図1.EX800STとUE900s ※左側がEX800ST
【使用環境】
NW-A16に直挿し。特に生活音の聴こえない環境で使用。
【デザイン】
一世代前のEXシリーズで見られた形状です。D型ドライバーを耳に対して垂直に配置する珍しい方式を採用しています。その御かげで、イヤホンを装着した状態での見た目が良くありません。
コードの耳に掛ける部分が他社のものより太めです。SHURE掛け向けでも珍しい太さで、針金が入っていることが露骨に分かるものやコードが細いものより見た目は良いと思います。
【音質】
周波数特性的なバランスは、やや低音寄りです。音量を10段階で表現すると、重低音と低音がそれぞれ7で、中~超高音がぞれぞれ5という感じです。しかし、中高音も低音に呑まれることなく聴こえます。解像度の高い低音と伸びの良い高音が特徴的なので、弱ドンシャリのような印象もあります。
解像度は、やや高めです。ギリギリ聴き疲れしない程度の解像度を持っています。特に、低音の解像度が高い点が魅力的です。ただ、その低音に呑まれているのか、情報量はあまり多くありません。
音の分離や定位は、良好です。音を1つ1つ追うことができます。
音場の広さは、並レベルです。ただ、奥行きの表現は割りとしっかりしています。
【フィット感】
あまり良くありません。耳に掛ける部分が太めで、本体自体がサイズの割に軽いので、酷くはありません。しかし、耳に掛ける部分の可変性が低く、固定しにくいです。また、基本的にハウジングは耳に触れず、イヤーピースで固定する形なので、装着した状態ではあまり動かない方が良いですね。
【タッチノイズ】
少なめです。SHURE掛け向けのイヤホンなので、少なくて当然です。しかし、コードの耳に掛ける部分が硬めなので、耳の部分で衝撃をあまり吸収してくれません。
針金が入っているものに比べ、このイヤホンは眼鏡を掛けていても使いやすいです。針金よりも形を作りにくいものの、イヤーハンガーの硬さは針金入りのものよりも柔らかいためです。
【外音遮断性】
低いです。開放型ほどではないものの、カナル型としては最低レベルだと思います。
【音漏れ防止】
漏れやすいです。
【携帯性】
形状的に持ち運びにくく、携帯性はイヤホンとしては低いと思います。個人的には、付属のケースは、このイヤホンを持ち運ぶには小さすぎます。
【総評】
非常に良いイヤホンだと思います。室内で使用する場合は、唯一の欠点であるイヤーハンガー周り以外に気になる点がありません。そして、室内なので、イヤーハンガー周りが気になる機会は多くないでしょう。つまり、長所ばかりが目につきます。

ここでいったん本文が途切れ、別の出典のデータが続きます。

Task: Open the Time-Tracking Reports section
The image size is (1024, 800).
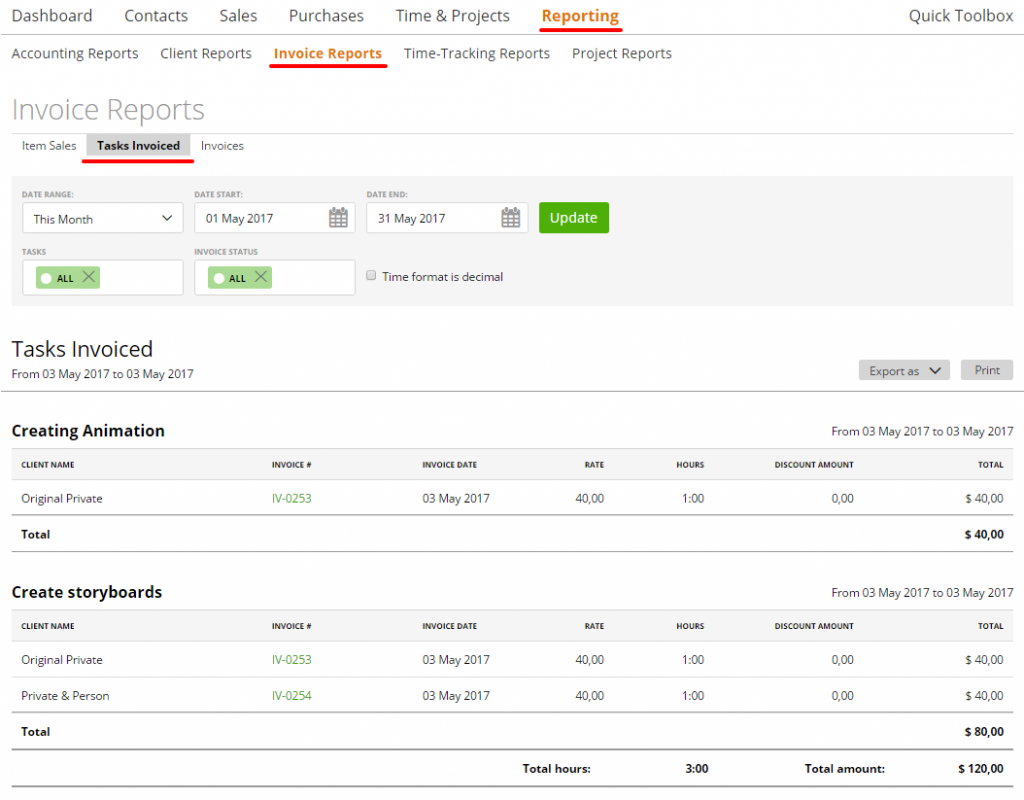Action: pyautogui.click(x=476, y=53)
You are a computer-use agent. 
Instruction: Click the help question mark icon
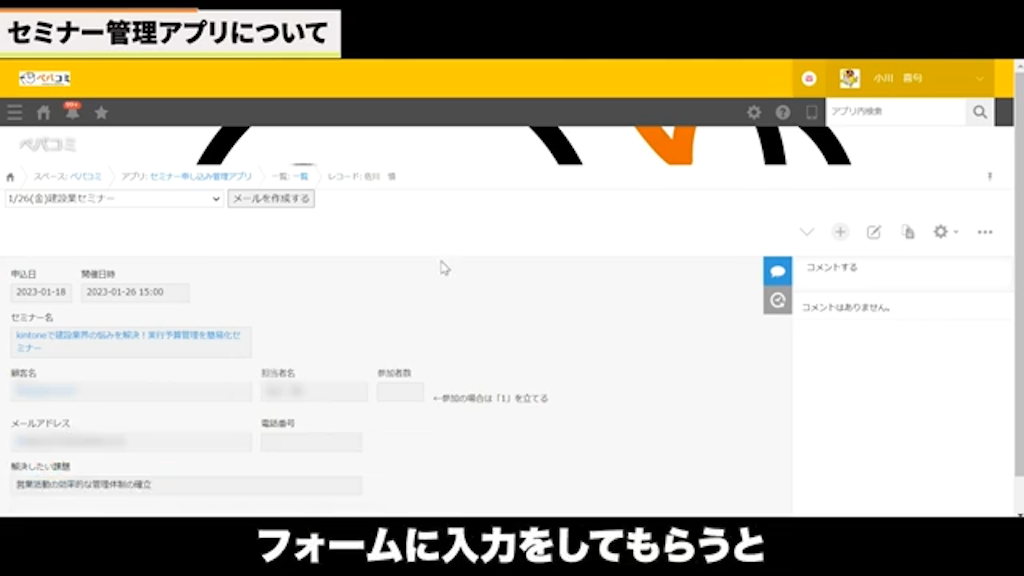coord(782,112)
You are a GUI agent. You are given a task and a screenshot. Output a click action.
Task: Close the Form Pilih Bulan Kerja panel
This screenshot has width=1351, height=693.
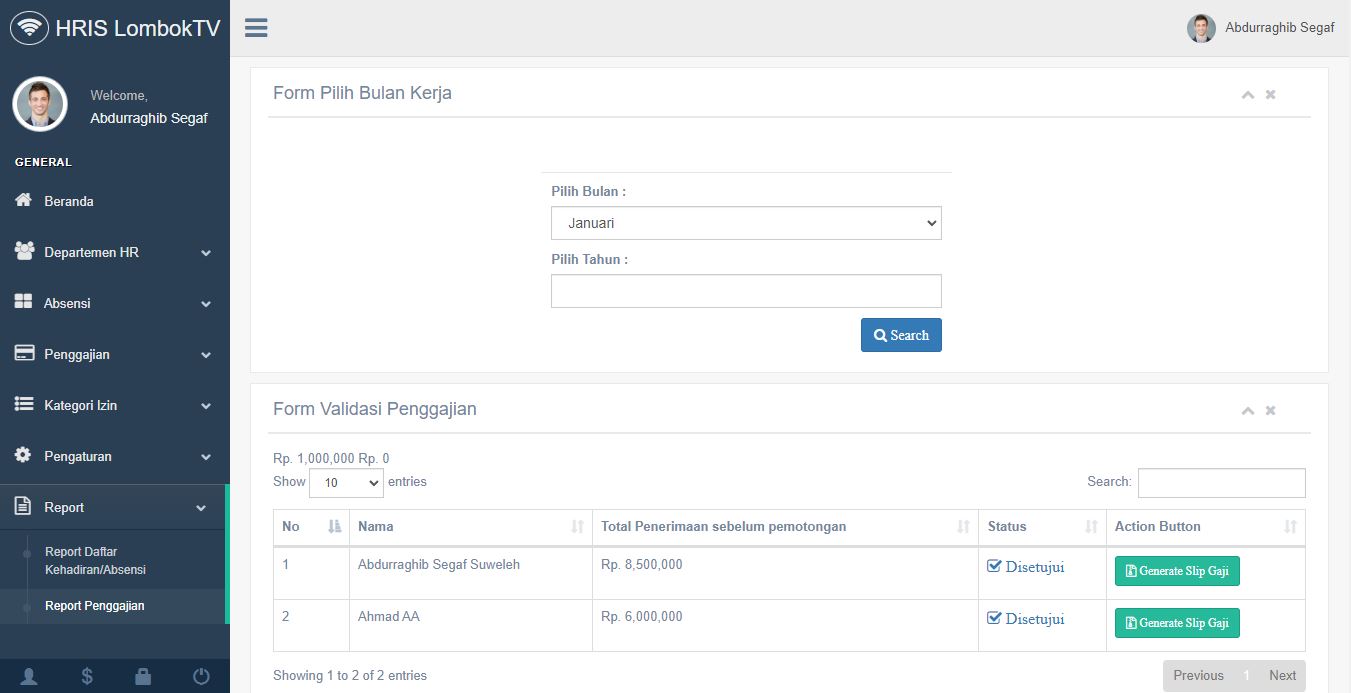[1270, 95]
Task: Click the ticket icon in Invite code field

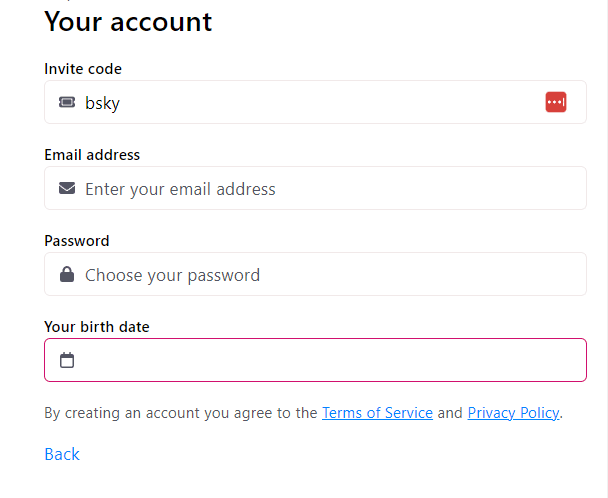Action: (x=67, y=102)
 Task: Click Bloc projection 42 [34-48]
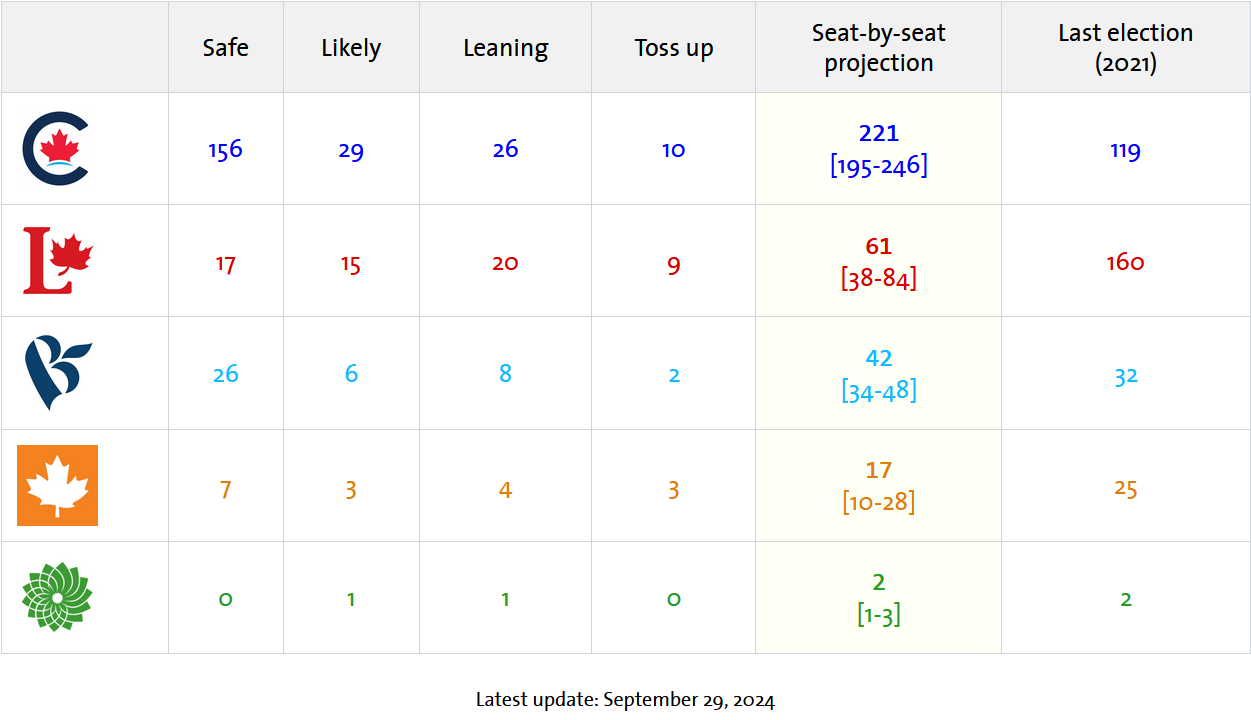coord(878,374)
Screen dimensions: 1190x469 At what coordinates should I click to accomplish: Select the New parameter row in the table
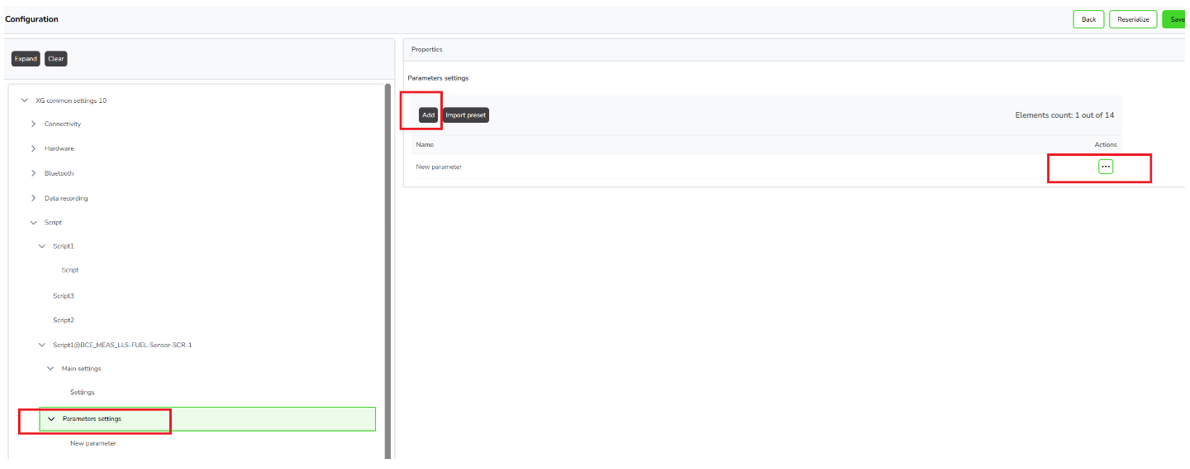tap(439, 167)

このイヤホンはモニター系とされていますが、どちらかというとモニター系であって、リスニングにも向いていると思います。スタジオのラージモニタースピーカーの音を再現したモデルなだけあって、低音の量が多めなのに非常に自然な音に聴こえます。ゆったり、ぼーっと音楽鑑賞する際に使いたいイヤホンです。

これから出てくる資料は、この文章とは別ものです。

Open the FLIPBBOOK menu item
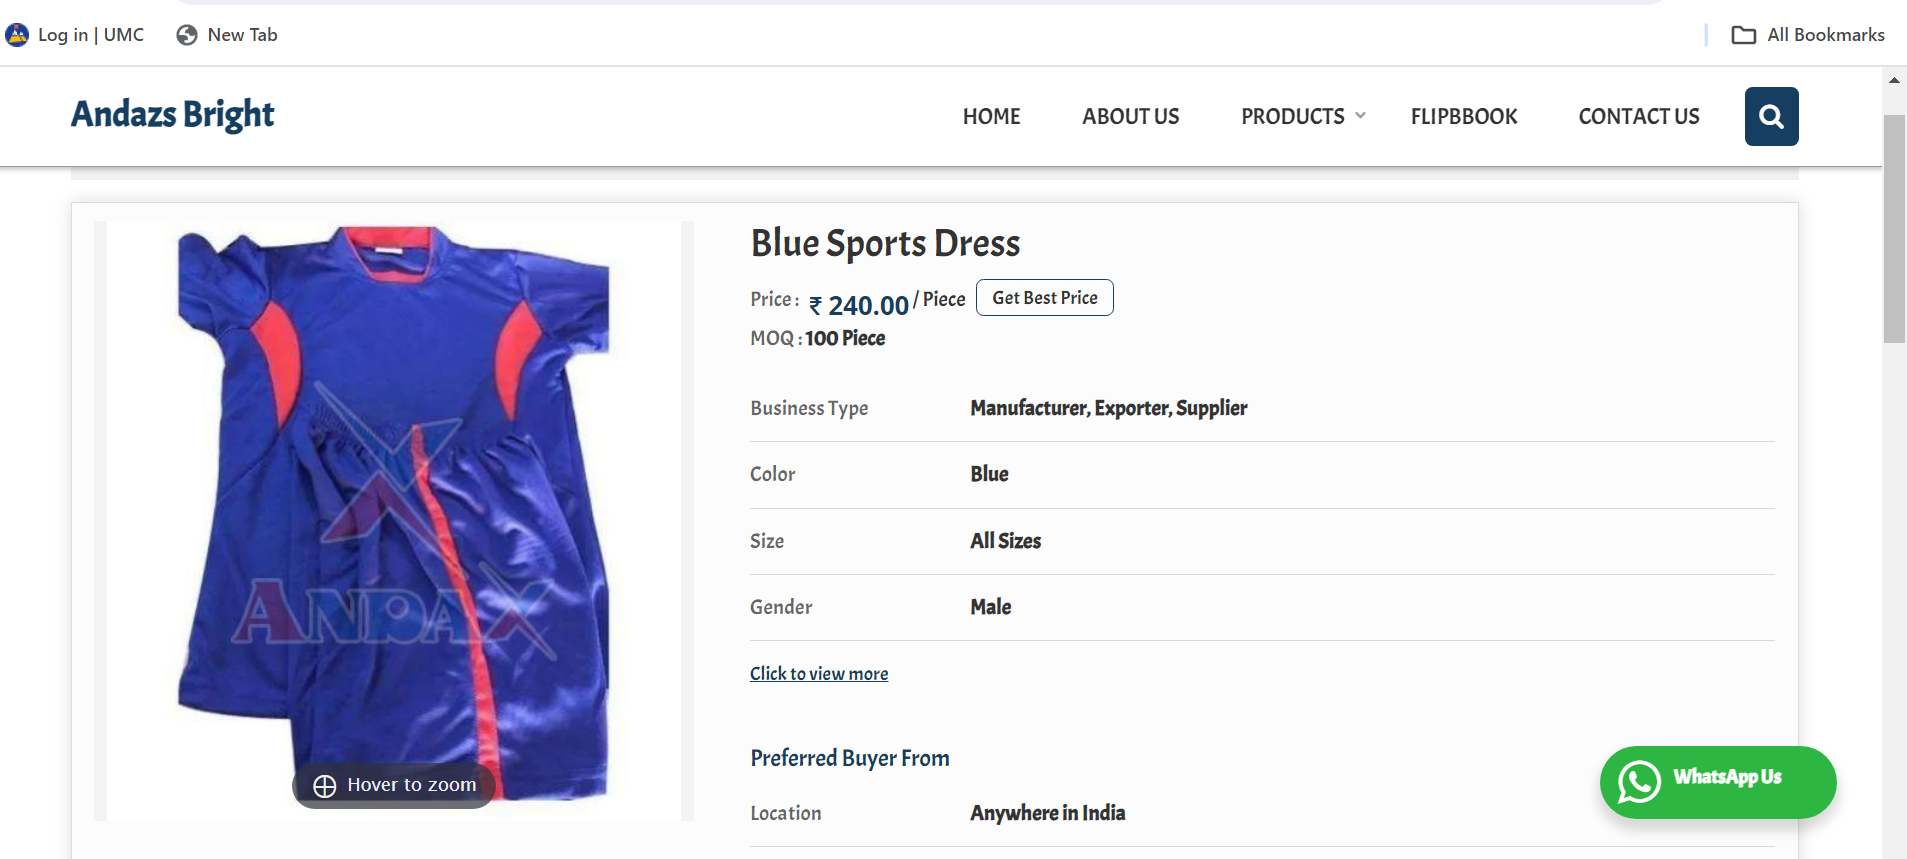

実売価格2万円程度と、ちょっと高めです。しかし、コストパフォーマンスは良好だと思います。現時点で個人的に最もオススメなイヤホンです。
【備考】 ※比較機、エージング具合など
・比較に用いたイヤホン…HP-CN40A、UE900s
・当ブログでレビューした他のものよりもエージングが進んだ状態でレビュー。ただ、購入直後から今までで音の変化は殆ど無い。